Collected data entries:
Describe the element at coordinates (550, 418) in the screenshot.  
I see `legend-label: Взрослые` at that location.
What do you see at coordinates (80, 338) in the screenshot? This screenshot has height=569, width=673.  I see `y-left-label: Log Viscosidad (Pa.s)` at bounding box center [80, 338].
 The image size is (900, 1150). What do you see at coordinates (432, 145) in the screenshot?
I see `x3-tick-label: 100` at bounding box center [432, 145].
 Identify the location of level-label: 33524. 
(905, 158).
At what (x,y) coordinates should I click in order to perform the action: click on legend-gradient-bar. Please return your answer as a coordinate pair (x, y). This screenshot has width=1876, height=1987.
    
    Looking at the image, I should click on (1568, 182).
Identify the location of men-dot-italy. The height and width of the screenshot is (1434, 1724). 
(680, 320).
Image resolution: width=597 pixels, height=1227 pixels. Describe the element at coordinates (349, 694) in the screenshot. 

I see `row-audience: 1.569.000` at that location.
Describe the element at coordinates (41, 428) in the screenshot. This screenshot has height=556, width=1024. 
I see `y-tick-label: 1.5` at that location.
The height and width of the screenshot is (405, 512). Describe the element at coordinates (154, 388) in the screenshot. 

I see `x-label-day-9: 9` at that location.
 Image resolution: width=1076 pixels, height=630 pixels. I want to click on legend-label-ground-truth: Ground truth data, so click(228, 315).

(What the task asks)
Rewrite the listing above with every "Describe" switched to "Explain", leaving everything else the same.

(Answer for this exercise)
Explain the element at coordinates (550, 418) in the screenshot.  
I see `legend-label: Взрослые` at that location.
What do you see at coordinates (80, 338) in the screenshot? This screenshot has height=569, width=673.  I see `y-left-label: Log Viscosidad (Pa.s)` at bounding box center [80, 338].
 The image size is (900, 1150). What do you see at coordinates (432, 145) in the screenshot?
I see `x3-tick-label: 100` at bounding box center [432, 145].
 Identify the location of level-label: 33524. 
(905, 158).
At what (x,y) coordinates should I click in order to perform the action: click on legend-gradient-bar. Please return your answer as a coordinate pair (x, y). This screenshot has width=1876, height=1987.
    
    Looking at the image, I should click on (1568, 182).
Identify the location of men-dot-italy. The height and width of the screenshot is (1434, 1724). 
(680, 320).
Image resolution: width=597 pixels, height=1227 pixels. Explain the element at coordinates (349, 694) in the screenshot. 

I see `row-audience: 1.569.000` at that location.
Explain the element at coordinates (41, 428) in the screenshot. This screenshot has height=556, width=1024. 
I see `y-tick-label: 1.5` at that location.
The height and width of the screenshot is (405, 512). Explain the element at coordinates (154, 388) in the screenshot. 

I see `x-label-day-9: 9` at that location.
 Image resolution: width=1076 pixels, height=630 pixels. I want to click on legend-label-ground-truth: Ground truth data, so click(228, 315).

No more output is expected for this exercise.